*Instructions for the task*. Please return the material below unchanged, every line in the same order.

*Data supplied*.
--- --- ---
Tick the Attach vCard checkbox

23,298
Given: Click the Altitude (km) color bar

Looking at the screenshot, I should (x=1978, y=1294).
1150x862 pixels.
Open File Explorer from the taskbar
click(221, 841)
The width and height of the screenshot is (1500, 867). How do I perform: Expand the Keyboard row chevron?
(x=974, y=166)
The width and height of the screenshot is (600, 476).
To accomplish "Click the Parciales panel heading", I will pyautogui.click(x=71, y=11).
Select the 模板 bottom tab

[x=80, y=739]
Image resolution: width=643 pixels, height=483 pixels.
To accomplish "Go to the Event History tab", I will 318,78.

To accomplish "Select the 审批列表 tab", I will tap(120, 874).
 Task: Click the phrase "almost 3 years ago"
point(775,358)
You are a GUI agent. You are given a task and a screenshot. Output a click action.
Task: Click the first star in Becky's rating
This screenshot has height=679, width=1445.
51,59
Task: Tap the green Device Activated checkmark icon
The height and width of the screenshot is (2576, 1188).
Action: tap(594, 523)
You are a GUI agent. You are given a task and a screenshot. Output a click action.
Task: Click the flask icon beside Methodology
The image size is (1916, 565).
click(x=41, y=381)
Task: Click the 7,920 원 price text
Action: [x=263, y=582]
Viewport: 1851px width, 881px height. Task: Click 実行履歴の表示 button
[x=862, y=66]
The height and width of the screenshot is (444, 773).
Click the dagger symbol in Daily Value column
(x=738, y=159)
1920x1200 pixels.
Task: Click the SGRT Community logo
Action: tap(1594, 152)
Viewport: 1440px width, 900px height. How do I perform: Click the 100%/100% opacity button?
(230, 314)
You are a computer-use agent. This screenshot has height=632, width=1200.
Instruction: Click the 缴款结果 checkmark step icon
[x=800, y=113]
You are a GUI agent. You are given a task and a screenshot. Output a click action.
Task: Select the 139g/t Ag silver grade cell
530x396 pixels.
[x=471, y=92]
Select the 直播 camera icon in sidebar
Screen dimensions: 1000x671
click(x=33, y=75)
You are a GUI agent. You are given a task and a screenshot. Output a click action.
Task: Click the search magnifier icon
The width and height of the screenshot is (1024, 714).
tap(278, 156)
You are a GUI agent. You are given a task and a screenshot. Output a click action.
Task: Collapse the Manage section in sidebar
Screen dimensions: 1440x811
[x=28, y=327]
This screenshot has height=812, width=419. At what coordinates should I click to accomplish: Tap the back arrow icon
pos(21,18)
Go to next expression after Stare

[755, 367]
--- --- ---
*Reply to the task*.
Tick the Attach vCard checkbox

23,298
Given: Click the Altitude (km) color bar

Looking at the screenshot, I should (x=1978, y=1294).
1150x862 pixels.
Open File Explorer from the taskbar
click(221, 841)
The width and height of the screenshot is (1500, 867). How do I perform: Expand the Keyboard row chevron?
(x=974, y=166)
The width and height of the screenshot is (600, 476).
To accomplish "Click the Parciales panel heading", I will pyautogui.click(x=71, y=11).
Select the 模板 bottom tab

[x=80, y=739]
Image resolution: width=643 pixels, height=483 pixels.
To accomplish "Go to the Event History tab", I will 318,78.

To accomplish "Select the 审批列表 tab", I will tap(120, 874).
 Task: Click the phrase "almost 3 years ago"
point(775,358)
You are a GUI agent. You are given a task and a screenshot. Output a click action.
Task: Click the first star in Becky's rating
This screenshot has height=679, width=1445.
51,59
Task: Tap the green Device Activated checkmark icon
The height and width of the screenshot is (2576, 1188).
Action: tap(594, 523)
You are a GUI agent. You are given a task and a screenshot. Output a click action.
Task: Click the flask icon beside Methodology
The image size is (1916, 565).
click(x=41, y=381)
Task: Click the 7,920 원 price text
Action: [x=263, y=582]
Viewport: 1851px width, 881px height. Task: Click 実行履歴の表示 button
[x=862, y=66]
The height and width of the screenshot is (444, 773).
Click the dagger symbol in Daily Value column
(x=738, y=159)
1920x1200 pixels.
Task: Click the SGRT Community logo
Action: tap(1594, 152)
Viewport: 1440px width, 900px height. How do I perform: Click the 100%/100% opacity button?
(230, 314)
You are a computer-use agent. This screenshot has height=632, width=1200.
Instruction: Click the 缴款结果 checkmark step icon
[x=800, y=113]
You are a GUI agent. You are given a task and a screenshot. Output a click action.
Task: Select the 139g/t Ag silver grade cell
530x396 pixels.
[x=471, y=92]
Select the 直播 camera icon in sidebar
Screen dimensions: 1000x671
click(x=33, y=75)
You are a GUI agent. You are given a task and a screenshot. Output a click action.
Task: Click the search magnifier icon
The width and height of the screenshot is (1024, 714).
tap(278, 156)
You are a GUI agent. You are given a task and a screenshot. Output a click action.
Task: Collapse the Manage section in sidebar
Screen dimensions: 1440x811
[x=28, y=327]
This screenshot has height=812, width=419. At what coordinates should I click to accomplish: Tap the back arrow icon
pos(21,18)
Go to next expression after Stare

[755, 367]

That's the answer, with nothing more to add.